Esta sopa primordial
é formada principalmente de matéria escura (partículas elementares que
constituem 90% da massa do universo), misturada com alguma matéria comum,
basicamente gases de hidrogênio. Quando os átomos de hidrogênio se combinam
para formar traços de hidrogênio molecular, resfriam partes densas do gás,
que se contraem. Este resfriamento permite que a matéria comum se separe da
matéria escura.
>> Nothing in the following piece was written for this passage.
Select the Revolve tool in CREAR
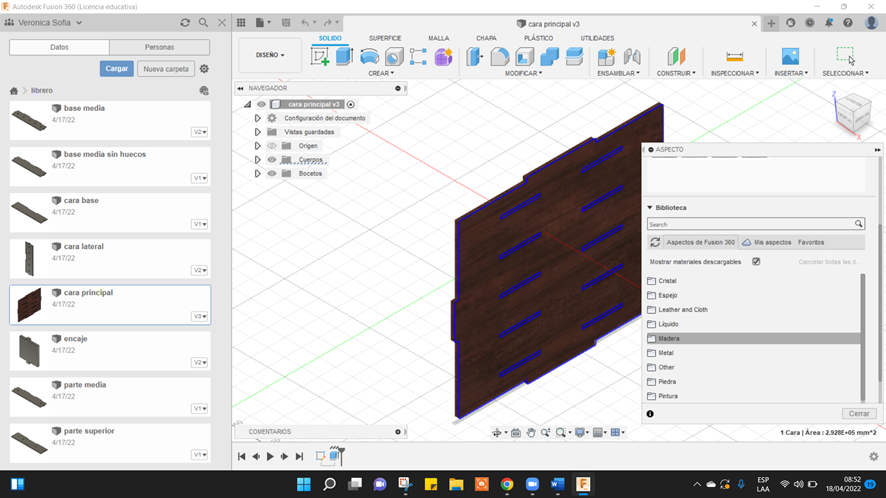This screenshot has height=498, width=886. click(x=369, y=57)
Enquanto a matéria comum se contrai na região central desta
sopa primordial, a matéria escura continua a se dispersar ao longo de um
enorme halo externo.
À medida que a
expansão continua, vai ocorrendo uma redução na temperatura da radiação e o
universo se torna mais frio e escuro, dando início a um longo período de
trevas cósmicas. Com o resfriamento, forças nucleares ou eletromagnéticas
atraem partículas que se aglutinam, detendo a expansão em algumas regiões.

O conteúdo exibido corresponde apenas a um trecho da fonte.